• **TASK DESCRIPTION**:
Pick out every line in the material below that contains the word "Screen", and copy each of those lines in full.

• **DATA FOR PROCESSING**:
────────────────

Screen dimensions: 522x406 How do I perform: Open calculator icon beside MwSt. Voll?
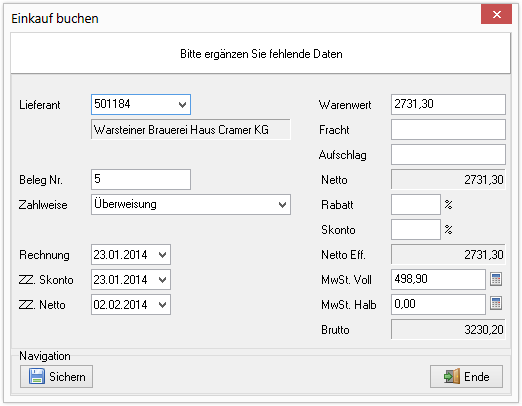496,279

────────────────

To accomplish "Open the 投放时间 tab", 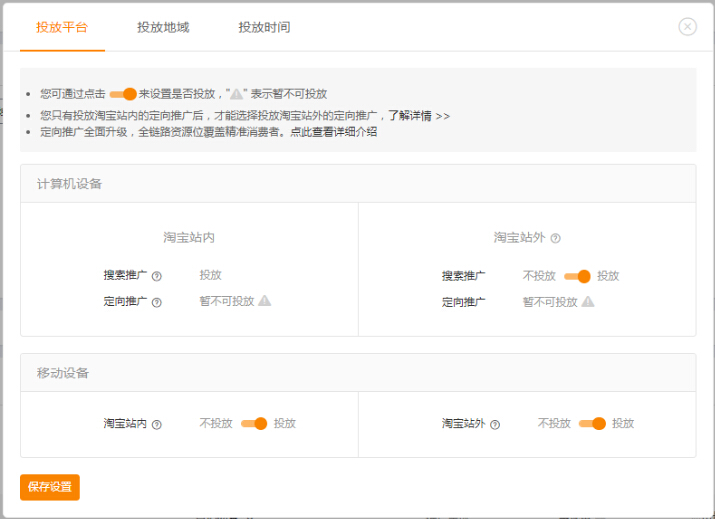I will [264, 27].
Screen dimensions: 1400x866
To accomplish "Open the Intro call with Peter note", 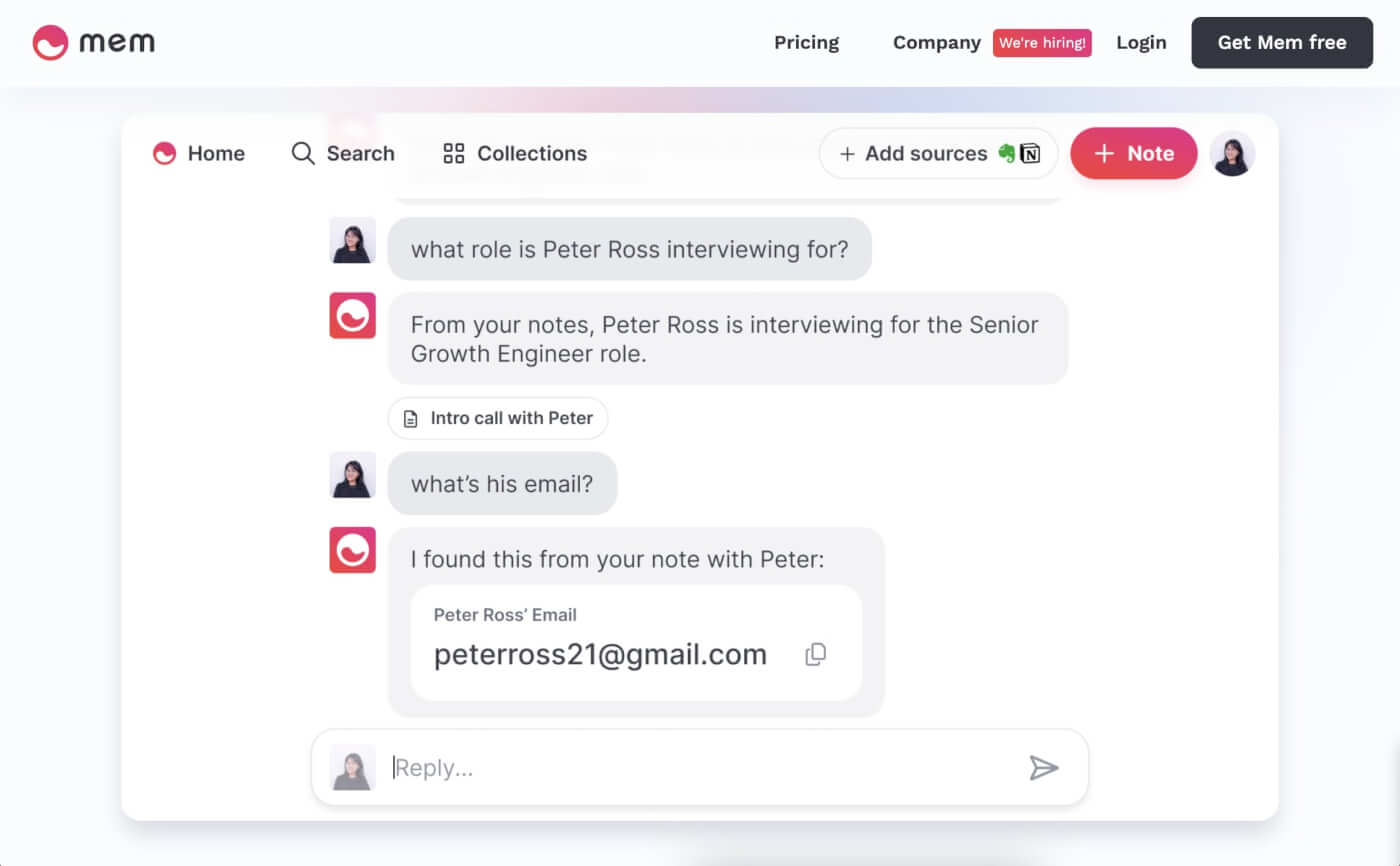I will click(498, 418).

────────────────

• **SOLUTION FOR THIS PROBLEM**:
Screen dimensions: 522x406 How do I perform: Open calculator icon beside MwSt. Voll?
Screen dimensions: 1400x866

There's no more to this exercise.